─── Excerpted data

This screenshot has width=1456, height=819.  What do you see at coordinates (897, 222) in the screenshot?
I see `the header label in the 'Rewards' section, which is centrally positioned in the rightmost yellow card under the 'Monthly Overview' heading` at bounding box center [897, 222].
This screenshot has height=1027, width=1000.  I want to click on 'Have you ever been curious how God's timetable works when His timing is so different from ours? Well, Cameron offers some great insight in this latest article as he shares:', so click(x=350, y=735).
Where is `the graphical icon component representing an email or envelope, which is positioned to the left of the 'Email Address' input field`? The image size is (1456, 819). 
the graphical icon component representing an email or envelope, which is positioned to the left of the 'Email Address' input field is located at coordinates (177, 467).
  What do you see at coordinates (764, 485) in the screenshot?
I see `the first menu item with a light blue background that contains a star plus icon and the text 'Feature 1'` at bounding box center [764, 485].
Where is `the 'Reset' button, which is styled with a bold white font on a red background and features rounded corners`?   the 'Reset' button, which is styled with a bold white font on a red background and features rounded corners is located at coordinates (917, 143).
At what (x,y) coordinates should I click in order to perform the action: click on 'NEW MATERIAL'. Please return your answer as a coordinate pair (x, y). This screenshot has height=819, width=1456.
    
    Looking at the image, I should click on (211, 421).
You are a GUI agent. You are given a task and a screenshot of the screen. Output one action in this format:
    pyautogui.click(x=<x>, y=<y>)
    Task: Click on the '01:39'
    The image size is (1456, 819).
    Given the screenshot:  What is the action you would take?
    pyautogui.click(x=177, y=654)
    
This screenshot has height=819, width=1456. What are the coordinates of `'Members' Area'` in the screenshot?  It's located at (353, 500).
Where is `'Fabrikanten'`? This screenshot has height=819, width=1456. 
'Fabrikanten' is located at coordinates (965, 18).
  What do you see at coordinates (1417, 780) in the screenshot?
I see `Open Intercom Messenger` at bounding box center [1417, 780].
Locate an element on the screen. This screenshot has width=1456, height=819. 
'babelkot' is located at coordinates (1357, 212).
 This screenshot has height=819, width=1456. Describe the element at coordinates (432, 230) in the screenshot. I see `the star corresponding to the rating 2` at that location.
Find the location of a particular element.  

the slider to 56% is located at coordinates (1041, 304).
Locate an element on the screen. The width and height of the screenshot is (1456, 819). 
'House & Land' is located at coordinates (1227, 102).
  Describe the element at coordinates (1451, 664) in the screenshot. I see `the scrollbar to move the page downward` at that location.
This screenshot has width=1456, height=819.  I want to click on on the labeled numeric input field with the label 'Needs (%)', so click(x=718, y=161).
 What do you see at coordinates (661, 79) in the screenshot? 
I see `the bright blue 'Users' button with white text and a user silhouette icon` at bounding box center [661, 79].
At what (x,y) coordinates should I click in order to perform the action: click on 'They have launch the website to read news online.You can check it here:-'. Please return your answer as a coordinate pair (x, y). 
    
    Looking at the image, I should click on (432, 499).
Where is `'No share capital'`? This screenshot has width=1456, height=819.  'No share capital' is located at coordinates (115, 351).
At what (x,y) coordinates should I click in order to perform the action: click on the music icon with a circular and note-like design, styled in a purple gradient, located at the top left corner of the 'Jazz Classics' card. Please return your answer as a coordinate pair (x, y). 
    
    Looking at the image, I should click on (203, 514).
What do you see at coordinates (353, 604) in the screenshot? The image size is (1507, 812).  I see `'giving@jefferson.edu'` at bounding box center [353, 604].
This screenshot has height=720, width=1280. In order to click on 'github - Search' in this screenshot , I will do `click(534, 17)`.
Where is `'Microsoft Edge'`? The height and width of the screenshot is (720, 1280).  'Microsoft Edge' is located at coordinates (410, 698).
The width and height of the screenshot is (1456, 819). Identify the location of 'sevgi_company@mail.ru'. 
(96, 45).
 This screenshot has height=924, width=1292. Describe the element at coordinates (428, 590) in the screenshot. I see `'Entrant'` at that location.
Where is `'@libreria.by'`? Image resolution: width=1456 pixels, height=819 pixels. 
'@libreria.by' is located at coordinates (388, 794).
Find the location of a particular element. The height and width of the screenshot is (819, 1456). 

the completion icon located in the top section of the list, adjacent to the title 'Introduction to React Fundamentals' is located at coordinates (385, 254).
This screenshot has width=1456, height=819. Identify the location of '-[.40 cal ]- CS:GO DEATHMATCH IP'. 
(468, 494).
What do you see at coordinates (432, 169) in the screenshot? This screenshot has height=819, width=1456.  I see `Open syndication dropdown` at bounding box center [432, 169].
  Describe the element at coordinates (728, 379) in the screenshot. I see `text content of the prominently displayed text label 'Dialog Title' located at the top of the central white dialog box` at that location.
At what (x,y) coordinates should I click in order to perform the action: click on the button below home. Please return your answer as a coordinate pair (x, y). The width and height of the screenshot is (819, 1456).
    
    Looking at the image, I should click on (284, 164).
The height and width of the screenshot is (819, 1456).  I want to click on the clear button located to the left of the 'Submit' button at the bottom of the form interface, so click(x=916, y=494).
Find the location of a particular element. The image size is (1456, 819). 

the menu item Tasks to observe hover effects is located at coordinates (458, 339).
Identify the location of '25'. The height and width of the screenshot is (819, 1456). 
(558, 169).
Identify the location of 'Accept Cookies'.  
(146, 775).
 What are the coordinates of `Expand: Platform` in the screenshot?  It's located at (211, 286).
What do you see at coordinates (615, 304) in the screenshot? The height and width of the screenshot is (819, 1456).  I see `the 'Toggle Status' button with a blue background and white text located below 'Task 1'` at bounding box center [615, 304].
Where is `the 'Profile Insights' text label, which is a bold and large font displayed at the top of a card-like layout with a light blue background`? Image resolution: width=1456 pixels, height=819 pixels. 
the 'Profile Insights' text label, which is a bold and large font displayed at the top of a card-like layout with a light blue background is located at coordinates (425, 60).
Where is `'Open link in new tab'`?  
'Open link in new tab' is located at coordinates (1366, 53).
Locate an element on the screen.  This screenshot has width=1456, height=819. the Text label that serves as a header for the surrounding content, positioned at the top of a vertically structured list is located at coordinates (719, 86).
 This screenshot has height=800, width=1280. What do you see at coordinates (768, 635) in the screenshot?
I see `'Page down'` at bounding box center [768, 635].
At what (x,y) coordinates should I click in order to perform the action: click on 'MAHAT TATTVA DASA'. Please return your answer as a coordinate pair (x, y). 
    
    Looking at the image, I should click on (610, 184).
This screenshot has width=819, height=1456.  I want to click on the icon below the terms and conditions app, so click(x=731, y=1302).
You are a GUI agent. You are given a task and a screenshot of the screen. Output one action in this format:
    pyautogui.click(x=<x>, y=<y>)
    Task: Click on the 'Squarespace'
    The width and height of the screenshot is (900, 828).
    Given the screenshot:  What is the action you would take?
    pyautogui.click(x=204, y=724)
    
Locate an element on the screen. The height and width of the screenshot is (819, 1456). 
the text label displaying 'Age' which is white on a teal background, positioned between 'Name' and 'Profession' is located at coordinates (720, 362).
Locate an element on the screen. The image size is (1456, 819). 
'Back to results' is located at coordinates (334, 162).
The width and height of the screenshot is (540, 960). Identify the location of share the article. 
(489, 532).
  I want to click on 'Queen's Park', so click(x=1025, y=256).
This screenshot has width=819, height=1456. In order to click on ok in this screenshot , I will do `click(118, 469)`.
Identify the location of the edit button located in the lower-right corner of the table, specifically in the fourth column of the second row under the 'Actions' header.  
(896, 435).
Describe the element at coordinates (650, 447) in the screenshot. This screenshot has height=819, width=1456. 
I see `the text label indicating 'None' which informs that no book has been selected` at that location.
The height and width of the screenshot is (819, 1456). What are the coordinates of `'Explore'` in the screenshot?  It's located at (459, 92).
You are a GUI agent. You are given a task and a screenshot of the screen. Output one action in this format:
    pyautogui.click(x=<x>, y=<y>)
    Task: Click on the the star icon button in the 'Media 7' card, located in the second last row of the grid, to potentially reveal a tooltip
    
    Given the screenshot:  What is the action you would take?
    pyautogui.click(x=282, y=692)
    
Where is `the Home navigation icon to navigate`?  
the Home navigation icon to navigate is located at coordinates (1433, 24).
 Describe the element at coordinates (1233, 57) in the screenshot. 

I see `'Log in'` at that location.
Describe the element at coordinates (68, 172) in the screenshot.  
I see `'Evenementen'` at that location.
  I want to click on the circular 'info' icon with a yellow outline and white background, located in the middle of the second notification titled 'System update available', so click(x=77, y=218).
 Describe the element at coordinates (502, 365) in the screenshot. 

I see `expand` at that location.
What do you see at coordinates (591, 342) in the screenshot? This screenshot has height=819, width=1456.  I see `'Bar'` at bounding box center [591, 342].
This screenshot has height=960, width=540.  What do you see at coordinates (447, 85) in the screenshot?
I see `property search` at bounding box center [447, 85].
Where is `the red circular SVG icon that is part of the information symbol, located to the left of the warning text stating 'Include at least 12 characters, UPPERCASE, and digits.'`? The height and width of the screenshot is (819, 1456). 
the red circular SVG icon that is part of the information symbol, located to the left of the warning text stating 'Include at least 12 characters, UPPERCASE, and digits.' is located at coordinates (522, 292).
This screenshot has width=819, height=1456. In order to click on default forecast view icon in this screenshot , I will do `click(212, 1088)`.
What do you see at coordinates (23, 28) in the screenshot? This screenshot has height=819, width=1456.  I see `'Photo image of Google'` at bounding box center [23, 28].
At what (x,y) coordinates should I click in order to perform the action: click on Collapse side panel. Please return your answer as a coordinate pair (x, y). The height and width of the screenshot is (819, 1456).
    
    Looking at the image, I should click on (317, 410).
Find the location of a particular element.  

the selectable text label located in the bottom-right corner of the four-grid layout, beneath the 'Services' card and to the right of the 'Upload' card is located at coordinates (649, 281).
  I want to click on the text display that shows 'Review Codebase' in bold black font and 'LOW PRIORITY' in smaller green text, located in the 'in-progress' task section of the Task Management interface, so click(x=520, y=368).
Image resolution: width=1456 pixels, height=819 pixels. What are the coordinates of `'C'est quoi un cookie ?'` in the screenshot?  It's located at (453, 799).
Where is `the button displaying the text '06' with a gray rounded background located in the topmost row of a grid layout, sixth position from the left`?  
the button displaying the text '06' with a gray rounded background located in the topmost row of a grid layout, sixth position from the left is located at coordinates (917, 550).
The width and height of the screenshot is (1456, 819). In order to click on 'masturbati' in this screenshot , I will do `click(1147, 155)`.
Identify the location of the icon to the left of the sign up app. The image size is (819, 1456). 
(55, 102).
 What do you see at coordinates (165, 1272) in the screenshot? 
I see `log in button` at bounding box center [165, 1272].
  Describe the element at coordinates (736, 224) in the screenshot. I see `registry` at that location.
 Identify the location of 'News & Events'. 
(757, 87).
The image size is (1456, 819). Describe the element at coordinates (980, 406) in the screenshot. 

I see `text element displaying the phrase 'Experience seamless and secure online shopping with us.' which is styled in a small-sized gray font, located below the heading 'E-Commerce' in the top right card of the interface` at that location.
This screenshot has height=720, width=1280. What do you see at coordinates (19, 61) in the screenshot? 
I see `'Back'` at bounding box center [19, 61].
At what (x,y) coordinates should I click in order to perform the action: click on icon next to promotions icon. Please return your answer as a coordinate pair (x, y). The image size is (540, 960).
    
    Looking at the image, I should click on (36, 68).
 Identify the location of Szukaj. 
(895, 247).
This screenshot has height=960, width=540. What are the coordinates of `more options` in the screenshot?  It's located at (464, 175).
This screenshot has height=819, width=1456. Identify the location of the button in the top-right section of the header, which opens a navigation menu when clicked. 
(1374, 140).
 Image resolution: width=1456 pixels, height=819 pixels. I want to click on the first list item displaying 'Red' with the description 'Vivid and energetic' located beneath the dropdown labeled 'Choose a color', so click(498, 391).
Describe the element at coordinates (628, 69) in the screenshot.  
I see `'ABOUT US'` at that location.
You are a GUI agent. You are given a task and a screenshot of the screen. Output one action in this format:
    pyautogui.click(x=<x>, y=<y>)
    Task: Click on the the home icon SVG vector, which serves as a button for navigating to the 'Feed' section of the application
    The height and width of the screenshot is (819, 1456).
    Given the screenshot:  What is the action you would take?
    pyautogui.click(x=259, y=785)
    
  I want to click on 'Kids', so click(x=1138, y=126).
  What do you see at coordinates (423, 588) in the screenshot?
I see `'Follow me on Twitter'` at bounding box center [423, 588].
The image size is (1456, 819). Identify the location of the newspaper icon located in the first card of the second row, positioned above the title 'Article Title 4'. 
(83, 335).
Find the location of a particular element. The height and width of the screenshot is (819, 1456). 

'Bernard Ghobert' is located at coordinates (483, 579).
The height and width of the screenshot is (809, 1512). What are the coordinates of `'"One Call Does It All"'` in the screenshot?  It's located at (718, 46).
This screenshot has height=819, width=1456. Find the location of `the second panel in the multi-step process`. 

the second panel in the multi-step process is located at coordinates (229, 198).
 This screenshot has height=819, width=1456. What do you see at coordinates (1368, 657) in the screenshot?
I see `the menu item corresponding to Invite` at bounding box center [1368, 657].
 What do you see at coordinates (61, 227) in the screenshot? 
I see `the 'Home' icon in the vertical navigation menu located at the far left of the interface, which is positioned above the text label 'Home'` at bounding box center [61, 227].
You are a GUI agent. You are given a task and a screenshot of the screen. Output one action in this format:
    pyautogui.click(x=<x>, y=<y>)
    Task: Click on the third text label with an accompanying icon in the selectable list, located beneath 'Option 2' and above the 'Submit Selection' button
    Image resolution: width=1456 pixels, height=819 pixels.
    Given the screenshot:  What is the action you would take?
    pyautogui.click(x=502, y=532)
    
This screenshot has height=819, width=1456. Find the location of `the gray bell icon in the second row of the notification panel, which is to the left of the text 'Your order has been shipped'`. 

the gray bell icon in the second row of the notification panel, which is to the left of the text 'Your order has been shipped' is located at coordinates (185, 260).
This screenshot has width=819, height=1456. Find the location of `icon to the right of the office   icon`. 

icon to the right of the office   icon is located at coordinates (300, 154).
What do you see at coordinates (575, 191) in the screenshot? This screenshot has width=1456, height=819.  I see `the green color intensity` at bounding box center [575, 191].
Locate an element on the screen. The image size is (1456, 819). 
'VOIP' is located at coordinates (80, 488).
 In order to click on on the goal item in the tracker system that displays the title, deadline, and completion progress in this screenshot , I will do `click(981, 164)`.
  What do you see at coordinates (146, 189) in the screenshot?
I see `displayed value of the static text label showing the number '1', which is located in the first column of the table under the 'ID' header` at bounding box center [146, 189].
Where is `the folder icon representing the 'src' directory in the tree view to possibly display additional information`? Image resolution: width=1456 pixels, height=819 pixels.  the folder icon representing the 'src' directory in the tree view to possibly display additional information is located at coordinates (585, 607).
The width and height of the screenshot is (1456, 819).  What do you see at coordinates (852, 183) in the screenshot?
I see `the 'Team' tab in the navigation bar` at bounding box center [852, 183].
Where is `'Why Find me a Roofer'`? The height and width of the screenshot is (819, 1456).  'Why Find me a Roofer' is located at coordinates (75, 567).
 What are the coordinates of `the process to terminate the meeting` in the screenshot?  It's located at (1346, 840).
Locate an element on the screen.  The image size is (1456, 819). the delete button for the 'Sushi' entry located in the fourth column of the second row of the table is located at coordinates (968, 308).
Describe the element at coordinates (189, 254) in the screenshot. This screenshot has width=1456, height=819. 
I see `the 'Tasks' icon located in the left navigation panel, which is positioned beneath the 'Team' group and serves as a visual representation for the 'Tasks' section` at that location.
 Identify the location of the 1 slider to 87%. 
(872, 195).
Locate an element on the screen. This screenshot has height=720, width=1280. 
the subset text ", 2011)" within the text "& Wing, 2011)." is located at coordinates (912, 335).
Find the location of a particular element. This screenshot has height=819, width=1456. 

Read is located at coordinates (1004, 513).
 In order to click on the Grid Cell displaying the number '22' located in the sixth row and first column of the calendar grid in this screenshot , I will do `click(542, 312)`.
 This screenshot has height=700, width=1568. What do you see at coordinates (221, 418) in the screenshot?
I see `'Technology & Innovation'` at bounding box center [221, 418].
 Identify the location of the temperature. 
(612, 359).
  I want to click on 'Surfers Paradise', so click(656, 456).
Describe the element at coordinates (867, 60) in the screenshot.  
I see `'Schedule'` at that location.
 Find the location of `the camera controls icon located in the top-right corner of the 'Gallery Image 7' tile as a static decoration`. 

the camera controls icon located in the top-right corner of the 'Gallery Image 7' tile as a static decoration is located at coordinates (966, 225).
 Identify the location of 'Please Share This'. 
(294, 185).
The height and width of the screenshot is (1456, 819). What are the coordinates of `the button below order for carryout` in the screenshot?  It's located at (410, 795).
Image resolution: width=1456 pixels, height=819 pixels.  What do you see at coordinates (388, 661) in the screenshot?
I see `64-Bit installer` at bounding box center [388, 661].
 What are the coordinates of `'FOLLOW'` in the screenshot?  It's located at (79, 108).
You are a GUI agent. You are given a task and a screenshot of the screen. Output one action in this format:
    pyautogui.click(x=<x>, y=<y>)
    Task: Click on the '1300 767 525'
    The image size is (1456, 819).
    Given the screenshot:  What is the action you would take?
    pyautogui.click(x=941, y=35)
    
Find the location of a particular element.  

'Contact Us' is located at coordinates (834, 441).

──────

§ Problem to solve
Give the data from its first line through the line containing "center [764, 485]." as a numbered list, both ends included and blank lines omitted.

§ Answer to the problem
1. This screenshot has width=1456, height=819.  What do you see at coordinates (897, 222) in the screenshot?
2. I see `the header label in the 'Rewards' section, which is centrally positioned in the rightmost yellow card under the 'Monthly Overview' heading` at bounding box center [897, 222].
3. This screenshot has height=1027, width=1000.  I want to click on 'Have you ever been curious how God's timetable works when His timing is so different from ours? Well, Cameron offers some great insight in this latest article as he shares:', so click(x=350, y=735).
4. Where is `the graphical icon component representing an email or envelope, which is positioned to the left of the 'Email Address' input field`? The image size is (1456, 819). 
5. the graphical icon component representing an email or envelope, which is positioned to the left of the 'Email Address' input field is located at coordinates (177, 467).
6.   What do you see at coordinates (764, 485) in the screenshot?
7. I see `the first menu item with a light blue background that contains a star plus icon and the text 'Feature 1'` at bounding box center [764, 485].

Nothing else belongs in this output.